I just sort of stand off to the side. Ten minutes pass and Astor doesn’t show up. You know what’s sad? Standing at a party that is being thrown by your high school, by your own grade, and realizing you don’t have a single person to talk to.
Twenty minutes pass.
I wave at Gidget. She smiles, but quickly turns back around to Greg.
Thirty minutes pass. Astor still hasn’t arrived.
I set my third cranberry juice down. My black dress now feels like I’m trying too hard. To impress who? It’s becoming increasingly clear I don’t have a date.
And then I see Kristen. She’s standing by the bathrooms, toward the other side of the bar. She has on a light purple dress that looks a little like something Hayley used to own. She looks small, innocent. Too young to be here. All at once, my heart starts racing. Because she’s looking at me.
I see her at school, of course—in English, in the halls. But we haven’t spoken since that day in Mr. Tenner’s class. The day she promised me she wouldn’t tell.
I take a deep breath and walk over to her. She straightens up and sets her drink down.
“Hi,” I say.
“Hey,” she says. “Who are you here with?”
I shrug. “Astor was supposed to meet me, but he hasn’t shown up.”
“It’s pretty, huh?” She gestures toward the dance floor.
I nod. “It is.”
“I’ve always really loved the Whitney,” she says. “It’s the kind of museum you could see being remembered in. Not too flashy, you know?”
“Do you paint?” I ask.
She looks down at her drink. “Sort of. I mean, yes.”
“That’s cool,” I say. “I didn’t know.”
She raises her shoulders as if to say,
you never asked.
“So how are you?” I ask.
“Good,” she says. She shuffles her feet. I notice she’s avoiding making eye contact.
“That doesn’t sound awesome,” I say.
She shrugs. “It’s fine. It’s not your problem.”
“I think we’re a little past that,” I say. I realize, suddenly, that she’s not going to tell what happened in May, that she never will. The realization strikes me right through the stomach—so strong it’s crazy I never felt it before. It makes me grateful and relieved and guilty; all at once.
She laughs. It makes her sound older. A little more solid. “I guess so.” She turns to me. “It’s not that I ever had too many friends here. But I’m so sick of Abigail and Constance.”
“Amen,” I say. “I feel you on that one.” I raise my glass to hers and we clink.
“Right?” she says.
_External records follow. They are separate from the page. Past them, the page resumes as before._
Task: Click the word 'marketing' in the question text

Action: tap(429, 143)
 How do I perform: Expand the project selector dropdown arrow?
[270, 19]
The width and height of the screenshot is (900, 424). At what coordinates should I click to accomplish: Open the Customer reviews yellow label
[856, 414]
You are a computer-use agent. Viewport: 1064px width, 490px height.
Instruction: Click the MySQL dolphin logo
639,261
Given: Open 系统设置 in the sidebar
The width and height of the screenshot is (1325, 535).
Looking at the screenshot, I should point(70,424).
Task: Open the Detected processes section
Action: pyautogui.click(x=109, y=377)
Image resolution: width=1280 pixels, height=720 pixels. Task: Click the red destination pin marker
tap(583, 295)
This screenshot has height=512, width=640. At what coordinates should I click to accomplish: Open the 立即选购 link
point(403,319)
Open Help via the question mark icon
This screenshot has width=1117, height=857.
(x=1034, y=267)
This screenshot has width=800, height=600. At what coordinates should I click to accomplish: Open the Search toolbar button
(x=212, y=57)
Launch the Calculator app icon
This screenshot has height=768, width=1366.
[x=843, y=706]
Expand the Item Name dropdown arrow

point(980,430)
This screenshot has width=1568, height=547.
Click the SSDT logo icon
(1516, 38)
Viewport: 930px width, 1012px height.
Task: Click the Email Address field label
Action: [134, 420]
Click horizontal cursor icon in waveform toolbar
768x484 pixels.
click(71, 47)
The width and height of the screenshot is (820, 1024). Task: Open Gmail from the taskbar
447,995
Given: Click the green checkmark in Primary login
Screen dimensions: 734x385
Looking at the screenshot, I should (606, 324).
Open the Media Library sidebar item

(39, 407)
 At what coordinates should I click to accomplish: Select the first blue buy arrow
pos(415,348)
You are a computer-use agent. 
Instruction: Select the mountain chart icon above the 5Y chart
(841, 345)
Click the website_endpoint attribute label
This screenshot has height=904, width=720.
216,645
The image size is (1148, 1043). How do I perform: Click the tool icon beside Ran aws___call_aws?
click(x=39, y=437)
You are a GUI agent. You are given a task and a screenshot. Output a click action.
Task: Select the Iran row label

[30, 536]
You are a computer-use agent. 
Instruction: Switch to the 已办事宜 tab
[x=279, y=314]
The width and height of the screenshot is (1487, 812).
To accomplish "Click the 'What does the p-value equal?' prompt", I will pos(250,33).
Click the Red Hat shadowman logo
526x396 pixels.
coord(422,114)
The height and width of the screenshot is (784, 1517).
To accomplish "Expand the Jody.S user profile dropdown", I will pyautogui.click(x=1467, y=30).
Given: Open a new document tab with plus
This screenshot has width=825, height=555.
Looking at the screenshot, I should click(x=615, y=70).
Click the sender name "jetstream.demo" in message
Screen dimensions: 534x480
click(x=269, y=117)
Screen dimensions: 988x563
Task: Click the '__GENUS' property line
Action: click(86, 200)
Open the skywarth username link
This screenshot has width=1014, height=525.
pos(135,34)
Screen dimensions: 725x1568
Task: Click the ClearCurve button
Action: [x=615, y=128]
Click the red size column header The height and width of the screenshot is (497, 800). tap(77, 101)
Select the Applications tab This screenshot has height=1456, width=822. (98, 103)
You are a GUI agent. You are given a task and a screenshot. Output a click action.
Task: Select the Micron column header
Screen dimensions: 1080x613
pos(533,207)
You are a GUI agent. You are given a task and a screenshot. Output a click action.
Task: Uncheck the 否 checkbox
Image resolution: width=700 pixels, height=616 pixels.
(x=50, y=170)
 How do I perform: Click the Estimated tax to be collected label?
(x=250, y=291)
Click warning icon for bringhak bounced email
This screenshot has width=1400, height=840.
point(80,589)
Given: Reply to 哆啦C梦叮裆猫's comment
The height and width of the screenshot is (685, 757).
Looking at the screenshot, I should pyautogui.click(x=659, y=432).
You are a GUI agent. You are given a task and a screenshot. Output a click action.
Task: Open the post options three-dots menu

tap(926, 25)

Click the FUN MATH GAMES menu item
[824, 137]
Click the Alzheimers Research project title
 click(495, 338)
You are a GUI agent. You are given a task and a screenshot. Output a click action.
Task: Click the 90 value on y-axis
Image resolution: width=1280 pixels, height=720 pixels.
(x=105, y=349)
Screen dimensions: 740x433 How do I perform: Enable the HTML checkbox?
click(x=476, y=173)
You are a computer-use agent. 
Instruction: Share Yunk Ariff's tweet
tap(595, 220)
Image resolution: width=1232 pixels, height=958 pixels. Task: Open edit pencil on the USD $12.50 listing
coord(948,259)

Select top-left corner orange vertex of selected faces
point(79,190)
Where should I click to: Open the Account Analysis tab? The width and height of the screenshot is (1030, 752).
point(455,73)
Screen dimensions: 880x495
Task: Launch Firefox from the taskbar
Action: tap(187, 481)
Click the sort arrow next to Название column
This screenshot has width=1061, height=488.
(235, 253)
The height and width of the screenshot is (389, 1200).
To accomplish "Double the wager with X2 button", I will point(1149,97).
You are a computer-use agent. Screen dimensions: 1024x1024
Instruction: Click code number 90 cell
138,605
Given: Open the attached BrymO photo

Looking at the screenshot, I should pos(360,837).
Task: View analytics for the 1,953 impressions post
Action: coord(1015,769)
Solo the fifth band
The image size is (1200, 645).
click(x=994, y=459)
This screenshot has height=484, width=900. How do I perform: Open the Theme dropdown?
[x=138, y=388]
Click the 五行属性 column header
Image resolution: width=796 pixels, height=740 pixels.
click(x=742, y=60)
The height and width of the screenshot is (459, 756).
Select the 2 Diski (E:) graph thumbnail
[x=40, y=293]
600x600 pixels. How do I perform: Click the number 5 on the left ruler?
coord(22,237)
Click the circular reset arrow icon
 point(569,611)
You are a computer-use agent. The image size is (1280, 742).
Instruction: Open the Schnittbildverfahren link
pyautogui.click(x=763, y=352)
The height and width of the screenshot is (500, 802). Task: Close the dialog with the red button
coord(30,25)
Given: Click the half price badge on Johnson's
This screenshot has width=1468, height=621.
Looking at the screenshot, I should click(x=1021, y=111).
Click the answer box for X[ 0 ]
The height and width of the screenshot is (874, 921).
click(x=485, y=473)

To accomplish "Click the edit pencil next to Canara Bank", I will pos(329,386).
She loosens up a little. Her tone gets higher.
“You just have to ignore them,” I say.
She sighs. “I know. It’s hard sometimes. The other day I was coming out of the
Journal
and they . . .” She pauses, glances at me.
“Are you working with Trevor?” I ask.
She nips her bottom lip. “Yeah,” she says. “They needed a sub. I’m just helping out. I’m sorry, I thought you knew.”
“No, no,” I say. “That’s good. That’s great.”
She nods a few times. “It’s been fun,” she says. “Trevor has been telling me some of your ideas. They’re really good.”
“Thanks,” I say. “But most of them were his.”
Kristen squints at me, then shakes her head. “That’s not what he said.”
“He’s just being modest,” I say. My mouth feels dry. I suddenly want to get out of here.
“He’s a really nice guy.”
I swallow. “Yeah,” I say. “I know.”
Then Kristen touches my arm. It startles me to feel her fingertips like this. “We just talk about the
Journal
,” she says. “In case you were wondering. He won’t even let Mrs. Lancaster assign me to your position. I think he still thinks you’re coming back.”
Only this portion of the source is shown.